* [SHORT EXERCISE 1]: Count the lines in the rows below that contain the word "Select". Give only the number.

* [GIVEN TEXT]:
My full statement has been filed with the committee, including the annual reports of each of the 24 departments of our office. This morning I will be brief. I will include Y2K, our budget request, and then I would like to make a comment or two on the Capitol Visitor Center.

Senator BENNETT. Please.


Mr. SISCO. First, the budget request. As you indicated, for the third year in a row we are proposing a budget that holds the line on administrative expenses and reflects an increase in the payroll area for the COLA only. In dollars, that is $15,713,000, $14,202,000 for salaries, and $1,511,000 for other expenses. It is an increase of $508,000, or 3.3 percent, over our fiscal year 1999 appropriation of $15,205,000.

From an operational standpoint, that is our request. The two major projects that are ongoing are the financial management information system, or FMIS, which I just mentioned, that Tim is responsible for, and a legislative information system, or LIS.

We will continue to be funded for those for the remainder of fiscal year 1999, and for 2000, using the existing budgets that we have, and I do not project the need to request any new money for these two projects in 1999, or 2000. The only possible request may be to reprogram some of the unused funds from the appropriations we have already been provided in the administrative area.

[Entries on where items appear]
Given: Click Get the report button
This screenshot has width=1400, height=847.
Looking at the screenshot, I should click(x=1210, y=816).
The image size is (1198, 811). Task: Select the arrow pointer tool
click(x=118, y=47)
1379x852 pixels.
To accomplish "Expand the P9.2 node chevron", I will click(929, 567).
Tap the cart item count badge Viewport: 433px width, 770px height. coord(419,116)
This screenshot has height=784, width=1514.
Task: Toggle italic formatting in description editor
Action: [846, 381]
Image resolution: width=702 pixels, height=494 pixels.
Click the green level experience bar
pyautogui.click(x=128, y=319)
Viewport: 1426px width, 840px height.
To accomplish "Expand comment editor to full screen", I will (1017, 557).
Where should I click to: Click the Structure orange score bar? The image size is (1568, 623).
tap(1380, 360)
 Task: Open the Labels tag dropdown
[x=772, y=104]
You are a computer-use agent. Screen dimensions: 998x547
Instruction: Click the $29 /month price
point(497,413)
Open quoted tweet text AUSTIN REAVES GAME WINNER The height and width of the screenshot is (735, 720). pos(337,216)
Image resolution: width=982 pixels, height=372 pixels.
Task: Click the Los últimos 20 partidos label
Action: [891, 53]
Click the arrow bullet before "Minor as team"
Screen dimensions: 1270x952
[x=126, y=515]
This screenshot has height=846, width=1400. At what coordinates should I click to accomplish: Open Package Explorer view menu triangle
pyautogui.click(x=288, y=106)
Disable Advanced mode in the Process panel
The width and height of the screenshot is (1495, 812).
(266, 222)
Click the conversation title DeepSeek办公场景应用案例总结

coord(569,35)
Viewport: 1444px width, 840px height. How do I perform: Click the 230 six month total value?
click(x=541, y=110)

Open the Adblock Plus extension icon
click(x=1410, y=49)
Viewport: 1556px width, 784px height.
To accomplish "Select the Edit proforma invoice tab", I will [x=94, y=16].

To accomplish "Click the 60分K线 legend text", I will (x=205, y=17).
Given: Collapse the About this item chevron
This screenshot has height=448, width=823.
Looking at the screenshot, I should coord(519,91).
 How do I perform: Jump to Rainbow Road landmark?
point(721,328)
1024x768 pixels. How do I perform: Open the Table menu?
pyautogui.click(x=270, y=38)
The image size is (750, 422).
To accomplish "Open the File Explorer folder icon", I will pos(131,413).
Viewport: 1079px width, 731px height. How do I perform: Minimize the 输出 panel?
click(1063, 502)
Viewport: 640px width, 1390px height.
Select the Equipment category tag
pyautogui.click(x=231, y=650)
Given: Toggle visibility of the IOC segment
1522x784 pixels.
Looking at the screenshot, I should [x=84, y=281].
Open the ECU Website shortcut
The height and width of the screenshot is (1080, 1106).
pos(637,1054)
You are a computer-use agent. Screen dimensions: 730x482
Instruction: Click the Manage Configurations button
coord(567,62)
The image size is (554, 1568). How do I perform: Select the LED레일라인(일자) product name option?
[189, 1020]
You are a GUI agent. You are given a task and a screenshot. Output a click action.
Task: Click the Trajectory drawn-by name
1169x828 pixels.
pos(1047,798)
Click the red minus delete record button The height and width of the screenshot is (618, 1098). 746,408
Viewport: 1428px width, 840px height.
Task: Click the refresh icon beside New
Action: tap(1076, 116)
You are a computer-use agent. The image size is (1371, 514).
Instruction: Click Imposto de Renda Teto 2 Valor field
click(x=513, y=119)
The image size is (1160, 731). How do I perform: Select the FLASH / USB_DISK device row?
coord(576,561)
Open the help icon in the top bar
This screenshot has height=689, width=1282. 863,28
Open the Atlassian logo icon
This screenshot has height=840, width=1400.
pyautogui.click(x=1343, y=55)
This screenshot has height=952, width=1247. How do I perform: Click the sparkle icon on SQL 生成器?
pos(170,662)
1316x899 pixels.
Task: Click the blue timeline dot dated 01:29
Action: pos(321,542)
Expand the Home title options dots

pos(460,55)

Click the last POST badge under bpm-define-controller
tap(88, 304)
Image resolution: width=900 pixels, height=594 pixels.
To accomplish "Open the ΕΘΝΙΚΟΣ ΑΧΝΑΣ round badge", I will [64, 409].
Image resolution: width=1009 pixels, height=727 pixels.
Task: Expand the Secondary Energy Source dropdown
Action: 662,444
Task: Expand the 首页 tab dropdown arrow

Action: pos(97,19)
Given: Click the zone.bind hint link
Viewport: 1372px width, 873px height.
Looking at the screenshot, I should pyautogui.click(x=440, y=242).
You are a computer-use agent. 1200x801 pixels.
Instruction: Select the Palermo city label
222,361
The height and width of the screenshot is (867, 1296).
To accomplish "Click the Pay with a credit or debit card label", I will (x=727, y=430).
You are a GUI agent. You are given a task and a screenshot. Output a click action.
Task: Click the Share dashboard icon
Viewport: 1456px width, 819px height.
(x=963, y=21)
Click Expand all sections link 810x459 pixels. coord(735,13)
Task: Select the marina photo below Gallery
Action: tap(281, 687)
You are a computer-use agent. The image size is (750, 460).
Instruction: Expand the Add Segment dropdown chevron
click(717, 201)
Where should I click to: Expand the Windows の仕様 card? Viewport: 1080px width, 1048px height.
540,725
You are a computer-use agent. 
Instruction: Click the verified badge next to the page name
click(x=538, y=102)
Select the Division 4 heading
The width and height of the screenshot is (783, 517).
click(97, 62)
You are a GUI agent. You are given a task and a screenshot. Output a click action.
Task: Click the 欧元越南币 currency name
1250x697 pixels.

* [SHORT EXERCISE 2]:
Answer these questions from the budget testimony above:
(a) How many departments' annual reports were filed with the committee?
(b) What total dollar amount does the budget request come to?
(c) What does the abbreviation LIS stand for?

* [SOLUTION 1]: 8

* [SOLUTION 2]:
(a) 24
(b) $15,713,000
(c) Legislative information system